Relation Extraction (RE) aims to detect semantic relations between entity pairs in natural texts. Although it has proven to be crucial in various natural language processing (NLP) applications, it has not yet been studied in depth in the literature. Among the key challenges is that literary texts put emphasis on the narrative craft and exhibit characteristics that go beyond the well-studied structured form of journalistic, academic, and technical texts. Moreover, literary texts are characterized by creative writing peculiarities that can vary significantly from author to author and time to time. Moreover, since most literary works have been digitized by OCR systems, the digitized versions may suffer from character or word misspellings.
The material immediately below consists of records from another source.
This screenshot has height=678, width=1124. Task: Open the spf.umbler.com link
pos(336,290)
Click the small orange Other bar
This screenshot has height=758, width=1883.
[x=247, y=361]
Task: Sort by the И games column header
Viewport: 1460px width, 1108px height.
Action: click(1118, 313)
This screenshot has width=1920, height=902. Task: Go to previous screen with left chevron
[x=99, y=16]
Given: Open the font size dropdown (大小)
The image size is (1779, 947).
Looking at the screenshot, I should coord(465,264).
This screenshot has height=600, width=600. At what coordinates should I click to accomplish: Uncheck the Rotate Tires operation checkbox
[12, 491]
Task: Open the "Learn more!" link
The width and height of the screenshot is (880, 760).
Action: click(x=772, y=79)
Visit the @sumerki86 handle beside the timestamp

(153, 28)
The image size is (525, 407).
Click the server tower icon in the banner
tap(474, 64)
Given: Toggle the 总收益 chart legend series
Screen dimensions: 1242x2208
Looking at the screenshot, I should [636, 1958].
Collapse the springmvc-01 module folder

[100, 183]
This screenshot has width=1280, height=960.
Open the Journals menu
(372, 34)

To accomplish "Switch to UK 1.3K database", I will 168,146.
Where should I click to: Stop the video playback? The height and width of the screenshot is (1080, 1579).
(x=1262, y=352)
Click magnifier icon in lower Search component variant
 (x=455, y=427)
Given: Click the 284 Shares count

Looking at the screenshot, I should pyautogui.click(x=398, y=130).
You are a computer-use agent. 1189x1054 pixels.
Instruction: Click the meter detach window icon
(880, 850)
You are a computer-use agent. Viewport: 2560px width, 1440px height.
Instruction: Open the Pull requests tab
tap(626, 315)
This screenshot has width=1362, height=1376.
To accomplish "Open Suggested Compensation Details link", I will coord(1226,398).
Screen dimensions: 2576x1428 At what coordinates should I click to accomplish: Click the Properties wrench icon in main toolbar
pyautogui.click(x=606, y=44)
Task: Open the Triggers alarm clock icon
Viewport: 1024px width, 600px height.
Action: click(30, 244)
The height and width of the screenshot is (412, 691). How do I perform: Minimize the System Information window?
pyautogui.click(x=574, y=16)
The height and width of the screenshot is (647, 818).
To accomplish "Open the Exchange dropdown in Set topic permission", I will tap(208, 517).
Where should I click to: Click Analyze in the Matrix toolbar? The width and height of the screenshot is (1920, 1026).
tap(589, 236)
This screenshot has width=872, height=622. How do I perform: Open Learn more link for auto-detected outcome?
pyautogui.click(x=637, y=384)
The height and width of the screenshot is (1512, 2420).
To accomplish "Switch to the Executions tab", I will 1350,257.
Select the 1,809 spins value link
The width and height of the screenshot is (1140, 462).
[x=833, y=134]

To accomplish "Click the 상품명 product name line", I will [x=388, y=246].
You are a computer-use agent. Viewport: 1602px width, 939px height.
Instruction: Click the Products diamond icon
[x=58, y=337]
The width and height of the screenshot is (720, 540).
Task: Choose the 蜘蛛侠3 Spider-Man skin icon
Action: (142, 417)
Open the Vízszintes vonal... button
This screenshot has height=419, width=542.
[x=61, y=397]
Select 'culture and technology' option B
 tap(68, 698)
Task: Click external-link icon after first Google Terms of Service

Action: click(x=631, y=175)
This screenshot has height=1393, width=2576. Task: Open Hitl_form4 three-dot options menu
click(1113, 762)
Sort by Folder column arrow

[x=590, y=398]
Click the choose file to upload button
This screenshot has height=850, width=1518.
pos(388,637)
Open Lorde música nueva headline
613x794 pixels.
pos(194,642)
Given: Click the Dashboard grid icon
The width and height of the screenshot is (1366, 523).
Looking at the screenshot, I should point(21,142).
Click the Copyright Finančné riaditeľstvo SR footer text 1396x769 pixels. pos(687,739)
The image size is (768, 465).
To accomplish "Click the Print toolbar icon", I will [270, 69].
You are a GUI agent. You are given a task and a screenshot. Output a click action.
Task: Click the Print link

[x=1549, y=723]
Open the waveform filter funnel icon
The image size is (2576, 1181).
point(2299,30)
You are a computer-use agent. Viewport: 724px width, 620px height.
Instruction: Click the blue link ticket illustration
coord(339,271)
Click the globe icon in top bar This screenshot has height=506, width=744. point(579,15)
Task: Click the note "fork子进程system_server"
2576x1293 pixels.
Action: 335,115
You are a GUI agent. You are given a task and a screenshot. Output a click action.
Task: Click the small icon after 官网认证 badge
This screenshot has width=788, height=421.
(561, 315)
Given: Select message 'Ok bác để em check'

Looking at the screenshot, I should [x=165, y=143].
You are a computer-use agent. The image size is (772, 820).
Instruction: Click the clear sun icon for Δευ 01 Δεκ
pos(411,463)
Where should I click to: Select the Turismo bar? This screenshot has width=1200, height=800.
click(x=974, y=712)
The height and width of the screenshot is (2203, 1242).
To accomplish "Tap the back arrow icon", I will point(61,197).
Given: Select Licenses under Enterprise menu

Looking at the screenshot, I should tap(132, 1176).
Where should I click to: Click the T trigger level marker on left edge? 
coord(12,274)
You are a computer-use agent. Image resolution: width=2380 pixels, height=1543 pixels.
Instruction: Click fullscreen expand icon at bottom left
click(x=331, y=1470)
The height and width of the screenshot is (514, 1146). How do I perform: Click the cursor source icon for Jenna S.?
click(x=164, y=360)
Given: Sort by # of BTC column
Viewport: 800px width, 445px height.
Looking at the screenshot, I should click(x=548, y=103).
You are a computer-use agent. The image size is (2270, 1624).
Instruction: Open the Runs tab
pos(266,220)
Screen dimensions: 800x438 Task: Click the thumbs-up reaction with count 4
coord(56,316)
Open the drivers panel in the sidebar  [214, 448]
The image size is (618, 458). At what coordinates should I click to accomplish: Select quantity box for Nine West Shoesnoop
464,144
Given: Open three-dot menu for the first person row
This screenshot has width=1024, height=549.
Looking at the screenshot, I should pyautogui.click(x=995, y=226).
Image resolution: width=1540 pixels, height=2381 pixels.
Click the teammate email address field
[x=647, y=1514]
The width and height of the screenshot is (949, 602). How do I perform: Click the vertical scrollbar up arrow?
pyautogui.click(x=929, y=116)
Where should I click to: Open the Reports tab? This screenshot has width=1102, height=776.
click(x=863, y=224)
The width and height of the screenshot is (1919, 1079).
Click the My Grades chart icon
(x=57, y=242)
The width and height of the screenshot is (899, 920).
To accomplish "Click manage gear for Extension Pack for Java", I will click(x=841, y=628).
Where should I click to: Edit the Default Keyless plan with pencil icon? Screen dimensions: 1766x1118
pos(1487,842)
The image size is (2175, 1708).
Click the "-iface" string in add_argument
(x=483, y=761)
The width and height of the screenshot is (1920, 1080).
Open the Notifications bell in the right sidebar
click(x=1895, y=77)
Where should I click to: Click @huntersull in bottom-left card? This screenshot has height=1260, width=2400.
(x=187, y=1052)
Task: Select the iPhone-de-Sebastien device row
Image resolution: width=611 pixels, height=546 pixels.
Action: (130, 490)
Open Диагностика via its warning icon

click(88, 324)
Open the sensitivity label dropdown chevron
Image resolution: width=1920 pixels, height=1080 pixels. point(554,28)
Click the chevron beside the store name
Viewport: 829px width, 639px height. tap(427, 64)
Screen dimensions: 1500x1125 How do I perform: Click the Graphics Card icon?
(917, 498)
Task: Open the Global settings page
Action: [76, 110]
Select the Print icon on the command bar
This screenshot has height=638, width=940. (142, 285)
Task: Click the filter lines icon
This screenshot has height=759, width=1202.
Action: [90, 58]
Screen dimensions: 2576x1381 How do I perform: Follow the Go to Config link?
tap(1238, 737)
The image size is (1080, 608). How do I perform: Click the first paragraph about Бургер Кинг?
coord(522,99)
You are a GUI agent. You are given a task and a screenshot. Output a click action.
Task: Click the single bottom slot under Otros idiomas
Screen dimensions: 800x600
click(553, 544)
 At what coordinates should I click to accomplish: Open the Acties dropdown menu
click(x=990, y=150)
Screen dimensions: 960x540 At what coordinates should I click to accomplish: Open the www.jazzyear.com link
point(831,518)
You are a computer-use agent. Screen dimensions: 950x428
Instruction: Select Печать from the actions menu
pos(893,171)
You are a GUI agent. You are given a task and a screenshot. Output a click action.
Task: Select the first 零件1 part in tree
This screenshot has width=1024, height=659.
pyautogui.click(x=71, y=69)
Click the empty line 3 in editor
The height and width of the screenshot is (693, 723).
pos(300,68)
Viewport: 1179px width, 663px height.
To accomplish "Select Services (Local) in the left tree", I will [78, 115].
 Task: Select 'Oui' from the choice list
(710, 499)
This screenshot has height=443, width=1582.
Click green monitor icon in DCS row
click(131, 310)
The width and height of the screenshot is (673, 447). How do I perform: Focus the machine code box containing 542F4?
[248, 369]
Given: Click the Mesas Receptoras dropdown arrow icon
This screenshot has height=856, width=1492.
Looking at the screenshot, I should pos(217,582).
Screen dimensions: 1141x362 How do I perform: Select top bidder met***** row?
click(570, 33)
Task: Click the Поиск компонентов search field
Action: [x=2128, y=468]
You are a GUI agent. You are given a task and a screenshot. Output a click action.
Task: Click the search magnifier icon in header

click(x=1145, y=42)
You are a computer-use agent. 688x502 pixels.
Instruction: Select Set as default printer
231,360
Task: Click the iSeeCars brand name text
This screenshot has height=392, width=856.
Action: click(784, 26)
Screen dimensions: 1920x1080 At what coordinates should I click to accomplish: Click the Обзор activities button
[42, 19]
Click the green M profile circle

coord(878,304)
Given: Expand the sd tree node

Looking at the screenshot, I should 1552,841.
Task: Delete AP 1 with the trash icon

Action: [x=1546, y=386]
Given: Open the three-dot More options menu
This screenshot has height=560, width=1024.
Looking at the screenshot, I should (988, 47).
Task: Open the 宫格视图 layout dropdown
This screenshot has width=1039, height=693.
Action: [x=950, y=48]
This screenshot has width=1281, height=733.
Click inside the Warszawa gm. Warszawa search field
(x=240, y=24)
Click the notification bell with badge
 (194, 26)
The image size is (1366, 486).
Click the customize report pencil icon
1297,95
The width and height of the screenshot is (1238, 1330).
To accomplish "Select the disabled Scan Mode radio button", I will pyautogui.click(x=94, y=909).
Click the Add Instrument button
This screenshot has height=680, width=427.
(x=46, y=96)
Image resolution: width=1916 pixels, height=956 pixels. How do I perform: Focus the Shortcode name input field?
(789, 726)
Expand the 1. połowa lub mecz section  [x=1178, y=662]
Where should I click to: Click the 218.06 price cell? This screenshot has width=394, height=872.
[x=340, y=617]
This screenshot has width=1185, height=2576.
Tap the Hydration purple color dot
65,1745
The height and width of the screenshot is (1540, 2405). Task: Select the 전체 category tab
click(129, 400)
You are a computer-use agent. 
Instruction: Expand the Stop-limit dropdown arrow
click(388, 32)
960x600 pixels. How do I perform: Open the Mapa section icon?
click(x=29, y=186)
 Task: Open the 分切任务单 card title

Despite the aforementioned challenges, the digitization of texts and advances in Artificial Intelligence (AI) and NLP are enabling the automatic analysis of literary works, allowing us to delve into the structure of artifacts and to compare, explore, manage, and preserve the richness of our written heritage.

Our work, «Extracting Semantic Relationships in Greek Literary Texts» which was recently published in the special issue «Cultural Heritage Storytelling, Engagement and Management in the Era of Big Data and the Semantic Web», explores the task of relation extraction in light of above mentioned challenges in 19th century Greek literature. Precisely, we propose the fine-tuning of the Greek language model BERT into a structured input of 19th century Greek literary instances containing only the surrounding text of the entity pair along with their entity types. Moreover, we use multi-instance learning, i.e., we train our model not on the instance level, but on a set of instances including the same entity pairs.

Figure 1: Sentence Representation in REDSandT_Lit: The final sentence representation is shaped by concatenating the head and tail entity embeddings.

Using transfer learning, well-structured input, and multi-instance learning, our model effectively handles literature’s challenges. Extensive experiments and comparisons with existing models on our dataset show that REDSandT_Lit has superior performance (90% accuracy), manages to capture infrequent relations (100%F in long-tail relations), and can also correct mislabeled sentences.

Finally, we have made the training data publicly available. These include 3,649 samples of 19th century Greek literary instances labelled with five (5) named entities and six (6) semantic relations to encourage further research in Greek literature.